* _Objective_
Return word for word the items below, from their first line through the line that contains "Viewport: 868px width, 471px", with both ends included.

--*--

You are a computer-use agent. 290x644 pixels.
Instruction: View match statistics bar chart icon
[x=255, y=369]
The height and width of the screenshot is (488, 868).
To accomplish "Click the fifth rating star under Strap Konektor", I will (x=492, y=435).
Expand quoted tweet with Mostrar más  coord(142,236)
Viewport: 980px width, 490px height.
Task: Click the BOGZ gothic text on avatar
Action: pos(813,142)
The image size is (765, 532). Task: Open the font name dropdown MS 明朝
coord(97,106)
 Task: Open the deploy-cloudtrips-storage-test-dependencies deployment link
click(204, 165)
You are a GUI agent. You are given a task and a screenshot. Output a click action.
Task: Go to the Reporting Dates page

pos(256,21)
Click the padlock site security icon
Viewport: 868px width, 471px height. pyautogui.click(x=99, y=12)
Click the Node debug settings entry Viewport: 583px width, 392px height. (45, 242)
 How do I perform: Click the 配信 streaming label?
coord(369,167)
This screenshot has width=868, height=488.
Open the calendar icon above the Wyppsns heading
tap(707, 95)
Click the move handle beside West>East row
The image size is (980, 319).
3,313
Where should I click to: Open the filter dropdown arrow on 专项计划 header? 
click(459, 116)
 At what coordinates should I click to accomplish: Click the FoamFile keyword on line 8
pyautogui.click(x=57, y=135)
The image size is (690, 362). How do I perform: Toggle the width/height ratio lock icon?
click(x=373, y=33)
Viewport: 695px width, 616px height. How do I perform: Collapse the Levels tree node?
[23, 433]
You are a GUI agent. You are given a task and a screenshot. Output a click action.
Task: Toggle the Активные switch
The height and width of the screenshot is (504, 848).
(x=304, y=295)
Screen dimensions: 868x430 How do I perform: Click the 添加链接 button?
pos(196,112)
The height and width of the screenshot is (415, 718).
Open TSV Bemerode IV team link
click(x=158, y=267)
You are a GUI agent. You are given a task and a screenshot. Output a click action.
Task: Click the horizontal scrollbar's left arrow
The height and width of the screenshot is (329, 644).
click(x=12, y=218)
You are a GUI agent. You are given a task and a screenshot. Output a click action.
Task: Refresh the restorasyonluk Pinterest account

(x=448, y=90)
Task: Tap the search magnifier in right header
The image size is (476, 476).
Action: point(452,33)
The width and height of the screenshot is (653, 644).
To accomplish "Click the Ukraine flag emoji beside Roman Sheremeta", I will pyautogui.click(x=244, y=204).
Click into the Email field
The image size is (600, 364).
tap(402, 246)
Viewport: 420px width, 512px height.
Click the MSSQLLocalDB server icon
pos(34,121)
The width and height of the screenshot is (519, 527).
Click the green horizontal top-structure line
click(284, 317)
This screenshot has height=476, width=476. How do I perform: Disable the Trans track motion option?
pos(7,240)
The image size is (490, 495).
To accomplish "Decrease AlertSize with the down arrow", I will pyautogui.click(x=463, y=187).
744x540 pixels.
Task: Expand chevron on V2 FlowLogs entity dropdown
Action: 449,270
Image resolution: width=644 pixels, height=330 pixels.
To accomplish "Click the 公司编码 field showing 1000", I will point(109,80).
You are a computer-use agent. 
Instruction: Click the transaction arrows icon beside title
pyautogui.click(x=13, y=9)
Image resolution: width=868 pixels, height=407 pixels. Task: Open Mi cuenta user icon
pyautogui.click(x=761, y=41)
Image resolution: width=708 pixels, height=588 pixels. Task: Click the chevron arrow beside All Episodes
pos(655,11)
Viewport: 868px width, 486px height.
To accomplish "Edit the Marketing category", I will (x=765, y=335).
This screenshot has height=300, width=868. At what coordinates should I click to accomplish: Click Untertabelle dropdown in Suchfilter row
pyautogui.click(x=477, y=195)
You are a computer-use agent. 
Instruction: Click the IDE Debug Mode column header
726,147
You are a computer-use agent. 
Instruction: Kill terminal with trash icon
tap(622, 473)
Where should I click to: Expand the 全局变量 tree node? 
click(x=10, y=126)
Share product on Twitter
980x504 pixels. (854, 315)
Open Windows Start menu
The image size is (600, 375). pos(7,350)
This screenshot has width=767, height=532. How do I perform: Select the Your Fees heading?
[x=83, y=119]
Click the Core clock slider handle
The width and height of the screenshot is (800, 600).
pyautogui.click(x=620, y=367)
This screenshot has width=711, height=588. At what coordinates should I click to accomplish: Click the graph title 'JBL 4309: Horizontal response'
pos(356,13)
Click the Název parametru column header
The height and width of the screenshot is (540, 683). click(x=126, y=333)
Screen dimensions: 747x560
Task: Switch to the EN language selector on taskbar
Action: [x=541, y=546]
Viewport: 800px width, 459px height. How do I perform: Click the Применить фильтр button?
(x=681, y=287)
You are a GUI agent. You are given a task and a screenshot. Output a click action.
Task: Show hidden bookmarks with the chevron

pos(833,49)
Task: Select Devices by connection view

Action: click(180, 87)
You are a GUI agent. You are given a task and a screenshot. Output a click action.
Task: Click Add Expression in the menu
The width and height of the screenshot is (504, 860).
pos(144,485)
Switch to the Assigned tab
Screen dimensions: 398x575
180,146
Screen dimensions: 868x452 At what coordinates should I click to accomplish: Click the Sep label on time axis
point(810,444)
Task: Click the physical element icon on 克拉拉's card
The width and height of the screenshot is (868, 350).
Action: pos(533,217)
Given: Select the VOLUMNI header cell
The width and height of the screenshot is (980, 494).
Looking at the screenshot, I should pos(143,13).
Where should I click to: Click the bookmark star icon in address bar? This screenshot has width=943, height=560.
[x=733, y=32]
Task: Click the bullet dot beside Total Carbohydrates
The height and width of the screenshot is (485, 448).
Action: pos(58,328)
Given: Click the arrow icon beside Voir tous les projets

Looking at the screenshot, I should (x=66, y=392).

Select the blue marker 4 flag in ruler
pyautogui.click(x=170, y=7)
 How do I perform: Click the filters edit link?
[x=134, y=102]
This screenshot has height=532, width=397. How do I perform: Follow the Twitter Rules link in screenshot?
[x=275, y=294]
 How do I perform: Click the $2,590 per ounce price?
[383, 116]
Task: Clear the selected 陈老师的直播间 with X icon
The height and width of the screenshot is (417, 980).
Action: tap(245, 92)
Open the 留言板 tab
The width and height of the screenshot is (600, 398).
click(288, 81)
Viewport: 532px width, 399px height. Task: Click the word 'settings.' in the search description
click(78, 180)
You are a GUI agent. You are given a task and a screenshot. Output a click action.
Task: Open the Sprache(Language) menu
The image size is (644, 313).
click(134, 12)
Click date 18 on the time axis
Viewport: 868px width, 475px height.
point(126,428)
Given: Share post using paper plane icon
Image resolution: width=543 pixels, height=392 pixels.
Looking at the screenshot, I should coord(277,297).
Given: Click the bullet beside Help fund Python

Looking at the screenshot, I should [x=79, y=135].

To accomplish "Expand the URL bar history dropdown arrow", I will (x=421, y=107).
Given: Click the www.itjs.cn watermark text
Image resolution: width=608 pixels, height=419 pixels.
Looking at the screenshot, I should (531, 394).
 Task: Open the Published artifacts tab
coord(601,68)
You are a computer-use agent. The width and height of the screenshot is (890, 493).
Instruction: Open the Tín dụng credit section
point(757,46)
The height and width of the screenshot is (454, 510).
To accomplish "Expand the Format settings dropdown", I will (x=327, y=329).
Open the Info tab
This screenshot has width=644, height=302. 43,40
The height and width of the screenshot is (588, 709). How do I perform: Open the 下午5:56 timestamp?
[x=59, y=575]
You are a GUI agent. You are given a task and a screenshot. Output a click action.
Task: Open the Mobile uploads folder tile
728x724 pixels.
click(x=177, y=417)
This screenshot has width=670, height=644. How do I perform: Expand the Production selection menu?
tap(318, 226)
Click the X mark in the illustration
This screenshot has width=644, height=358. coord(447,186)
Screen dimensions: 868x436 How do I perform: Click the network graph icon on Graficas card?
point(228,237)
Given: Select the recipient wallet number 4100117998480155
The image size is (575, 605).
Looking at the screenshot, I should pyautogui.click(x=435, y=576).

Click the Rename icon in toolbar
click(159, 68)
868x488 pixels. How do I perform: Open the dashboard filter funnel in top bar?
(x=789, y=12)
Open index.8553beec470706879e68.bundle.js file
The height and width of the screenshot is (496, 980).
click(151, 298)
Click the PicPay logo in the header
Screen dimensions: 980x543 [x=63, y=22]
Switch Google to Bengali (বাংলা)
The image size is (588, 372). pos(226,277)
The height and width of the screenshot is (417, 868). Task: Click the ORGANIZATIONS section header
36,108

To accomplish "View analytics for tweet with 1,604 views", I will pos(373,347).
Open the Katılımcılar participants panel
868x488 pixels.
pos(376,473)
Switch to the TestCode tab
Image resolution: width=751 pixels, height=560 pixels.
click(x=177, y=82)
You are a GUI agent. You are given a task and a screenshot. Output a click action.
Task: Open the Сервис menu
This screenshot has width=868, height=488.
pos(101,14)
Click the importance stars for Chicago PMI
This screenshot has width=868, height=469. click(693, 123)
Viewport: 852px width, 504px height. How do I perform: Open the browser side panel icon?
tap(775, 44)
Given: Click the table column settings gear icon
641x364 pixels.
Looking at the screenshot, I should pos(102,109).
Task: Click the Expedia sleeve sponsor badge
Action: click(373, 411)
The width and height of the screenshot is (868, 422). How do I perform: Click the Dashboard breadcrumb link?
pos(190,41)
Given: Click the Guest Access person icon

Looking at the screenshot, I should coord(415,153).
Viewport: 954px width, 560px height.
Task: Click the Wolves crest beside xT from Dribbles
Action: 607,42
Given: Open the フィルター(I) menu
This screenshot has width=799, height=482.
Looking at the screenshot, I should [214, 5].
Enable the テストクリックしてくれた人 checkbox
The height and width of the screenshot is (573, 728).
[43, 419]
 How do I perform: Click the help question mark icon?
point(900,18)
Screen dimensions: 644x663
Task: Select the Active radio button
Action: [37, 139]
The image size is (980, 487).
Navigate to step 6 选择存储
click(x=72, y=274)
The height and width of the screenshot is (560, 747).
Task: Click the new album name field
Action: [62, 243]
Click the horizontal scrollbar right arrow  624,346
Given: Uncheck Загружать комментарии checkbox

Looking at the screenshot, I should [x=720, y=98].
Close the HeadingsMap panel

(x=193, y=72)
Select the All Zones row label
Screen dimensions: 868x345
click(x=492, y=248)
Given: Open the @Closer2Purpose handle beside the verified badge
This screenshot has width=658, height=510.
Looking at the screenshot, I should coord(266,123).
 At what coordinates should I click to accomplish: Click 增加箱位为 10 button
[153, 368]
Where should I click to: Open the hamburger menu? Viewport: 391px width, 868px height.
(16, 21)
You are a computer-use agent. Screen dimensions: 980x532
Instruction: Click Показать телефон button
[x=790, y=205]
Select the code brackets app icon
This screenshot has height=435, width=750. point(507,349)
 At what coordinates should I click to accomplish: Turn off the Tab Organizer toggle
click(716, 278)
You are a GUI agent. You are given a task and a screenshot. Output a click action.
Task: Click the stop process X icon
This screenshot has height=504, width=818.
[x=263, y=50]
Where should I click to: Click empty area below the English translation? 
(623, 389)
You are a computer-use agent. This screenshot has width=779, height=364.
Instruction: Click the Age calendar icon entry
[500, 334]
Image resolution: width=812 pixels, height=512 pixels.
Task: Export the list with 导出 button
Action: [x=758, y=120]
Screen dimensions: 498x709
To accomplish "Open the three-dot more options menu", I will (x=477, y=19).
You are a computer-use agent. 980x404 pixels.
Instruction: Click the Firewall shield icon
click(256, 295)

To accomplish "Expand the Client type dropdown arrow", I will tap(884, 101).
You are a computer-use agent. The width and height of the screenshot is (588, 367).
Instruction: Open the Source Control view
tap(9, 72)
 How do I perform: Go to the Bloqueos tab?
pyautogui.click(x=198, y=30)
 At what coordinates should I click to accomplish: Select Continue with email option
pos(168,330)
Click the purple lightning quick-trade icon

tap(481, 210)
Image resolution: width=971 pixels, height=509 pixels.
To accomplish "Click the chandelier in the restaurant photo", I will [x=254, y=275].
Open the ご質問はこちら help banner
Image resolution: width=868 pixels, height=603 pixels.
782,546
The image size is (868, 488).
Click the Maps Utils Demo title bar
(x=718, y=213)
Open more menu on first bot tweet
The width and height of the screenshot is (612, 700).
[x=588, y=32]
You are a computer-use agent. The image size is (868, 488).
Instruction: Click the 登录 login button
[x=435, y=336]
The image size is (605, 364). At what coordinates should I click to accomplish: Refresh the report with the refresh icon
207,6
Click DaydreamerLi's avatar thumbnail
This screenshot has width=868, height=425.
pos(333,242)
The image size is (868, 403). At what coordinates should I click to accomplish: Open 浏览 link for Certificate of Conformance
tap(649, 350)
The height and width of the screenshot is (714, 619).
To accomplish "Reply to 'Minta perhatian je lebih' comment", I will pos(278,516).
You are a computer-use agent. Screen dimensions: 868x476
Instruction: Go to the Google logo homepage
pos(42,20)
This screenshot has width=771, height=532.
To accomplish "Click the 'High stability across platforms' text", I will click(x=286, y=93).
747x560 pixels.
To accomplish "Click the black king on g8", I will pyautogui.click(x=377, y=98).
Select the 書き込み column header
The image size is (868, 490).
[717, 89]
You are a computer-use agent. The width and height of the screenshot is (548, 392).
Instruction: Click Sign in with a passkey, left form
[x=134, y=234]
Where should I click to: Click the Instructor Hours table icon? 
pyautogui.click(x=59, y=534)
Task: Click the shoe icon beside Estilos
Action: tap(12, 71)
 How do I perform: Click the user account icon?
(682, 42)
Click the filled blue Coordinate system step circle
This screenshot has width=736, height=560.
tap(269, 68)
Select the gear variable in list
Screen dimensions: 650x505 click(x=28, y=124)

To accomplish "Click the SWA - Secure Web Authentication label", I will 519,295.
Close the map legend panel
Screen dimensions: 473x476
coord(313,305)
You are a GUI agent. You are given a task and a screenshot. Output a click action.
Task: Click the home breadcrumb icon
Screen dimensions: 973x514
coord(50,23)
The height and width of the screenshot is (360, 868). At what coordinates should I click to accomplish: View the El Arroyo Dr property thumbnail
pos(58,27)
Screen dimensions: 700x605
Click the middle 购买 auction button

--*--

* _Result below_
You are a computer-use agent. 290x644 pixels.
Instruction: View match statistics bar chart icon
[x=255, y=369]
The height and width of the screenshot is (488, 868).
To accomplish "Click the fifth rating star under Strap Konektor", I will (x=492, y=435).
Expand quoted tweet with Mostrar más  coord(142,236)
Viewport: 980px width, 490px height.
Task: Click the BOGZ gothic text on avatar
Action: pos(813,142)
The image size is (765, 532). Task: Open the font name dropdown MS 明朝
coord(97,106)
 Task: Open the deploy-cloudtrips-storage-test-dependencies deployment link
click(204, 165)
You are a GUI agent. You are given a task and a screenshot. Output a click action.
Task: Go to the Reporting Dates page

pos(256,21)
Click the padlock site security icon
Viewport: 868px width, 471px height. pyautogui.click(x=99, y=12)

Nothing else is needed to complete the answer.